» **Extracted material**

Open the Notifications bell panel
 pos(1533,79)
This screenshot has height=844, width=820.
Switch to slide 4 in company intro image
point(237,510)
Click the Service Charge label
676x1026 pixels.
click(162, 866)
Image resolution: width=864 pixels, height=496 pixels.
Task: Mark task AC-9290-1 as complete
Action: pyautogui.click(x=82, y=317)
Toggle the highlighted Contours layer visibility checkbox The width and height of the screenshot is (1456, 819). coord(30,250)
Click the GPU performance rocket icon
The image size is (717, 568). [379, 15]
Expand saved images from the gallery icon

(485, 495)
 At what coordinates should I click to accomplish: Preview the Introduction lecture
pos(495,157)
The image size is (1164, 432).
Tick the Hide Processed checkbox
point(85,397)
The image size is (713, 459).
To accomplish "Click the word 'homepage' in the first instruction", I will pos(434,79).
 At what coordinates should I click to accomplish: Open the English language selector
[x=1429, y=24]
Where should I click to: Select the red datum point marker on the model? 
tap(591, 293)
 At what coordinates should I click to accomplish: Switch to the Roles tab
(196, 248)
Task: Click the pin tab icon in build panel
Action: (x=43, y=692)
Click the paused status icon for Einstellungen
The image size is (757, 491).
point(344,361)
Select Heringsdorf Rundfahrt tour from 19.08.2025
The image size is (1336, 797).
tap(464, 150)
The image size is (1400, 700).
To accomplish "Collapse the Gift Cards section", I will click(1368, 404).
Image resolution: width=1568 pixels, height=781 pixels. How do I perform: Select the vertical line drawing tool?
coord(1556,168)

» **The problem**
Lay out the material as a Markdown table with the columns Row and Material line, starting with the line that contains "Toggle the highlighted" and going on through the line that contains "point(85,397)", both included. Number each line in the Row column, and leave out any blank lines.

» **Correct output**
| Row | Material line |
|---|---|
| 1 | Toggle the highlighted Contours layer visibility checkbox The width and height of the screenshot is (1456, 819). coord(30,250) |
| 2 | Click the GPU performance rocket icon |
| 3 | The image size is (717, 568). [379, 15] |
| 4 | Expand saved images from the gallery icon |
| 5 | (485, 495) |
| 6 |  At what coordinates should I click to accomplish: Preview the Introduction lecture |
| 7 | pos(495,157) |
| 8 | The image size is (1164, 432). |
| 9 | Tick the Hide Processed checkbox |
| 10 | point(85,397) |